Reversal of iron toxicity in iron sensitive (IS) RAW 264.7 macrophages by chelators. IS cells were preincubated overnight with 100 µM ferric ammonium citrate (FAC), or for 1 h with opsonized erythrocytes [red blood cells (RBCs)] or 24 h with Venofer (500 µM), washed and cultured without or with added iron chelators deferiprone (DFP; 50 and 100 µM), deferasirox (DFR; 100 µM) or deferrioxamine (DFO; 100 µM). Following overnight incubation, they were assessed for cell viability with Alamar Blue (AB) (shown in A) and for maintenance of plasma membrane integrity (cell death) by the propidium iodide-Hoechst 33342 double stain described in the Methods section (shown in B). After exposure to Venofer, cells were cultured without and with hepcidin (‘V’ and ‘V + HEP’).
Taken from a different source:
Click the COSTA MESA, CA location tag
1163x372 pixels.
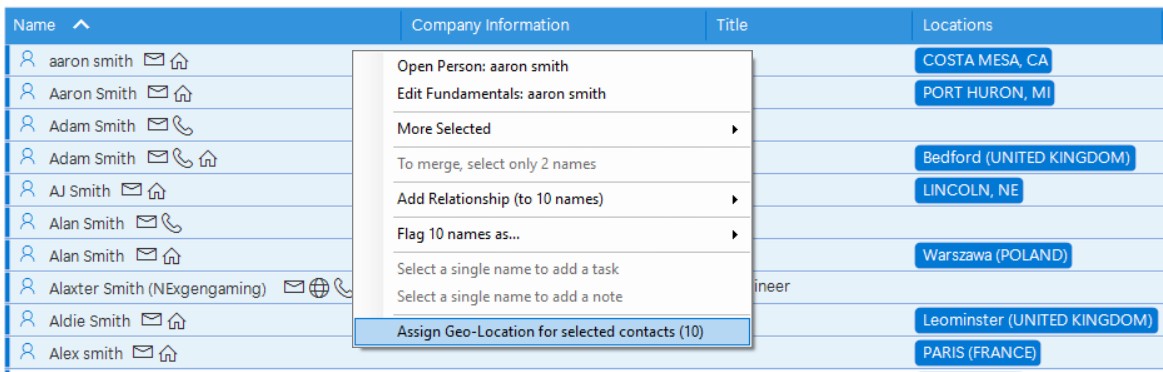tap(984, 61)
Data are given as % of control cells (no FAC or RBC treatment) and shown as means ± standard deviation of three independent experiments. Staurosporin (0.5 µM) served as positive control and caused >90% cell death (not shown). The higher level of iron toxicity compared with that described in Figure 1 is associated with the use of lower initial cell seeding density in the cultures, necessitated by the 48 h duration of the experiment.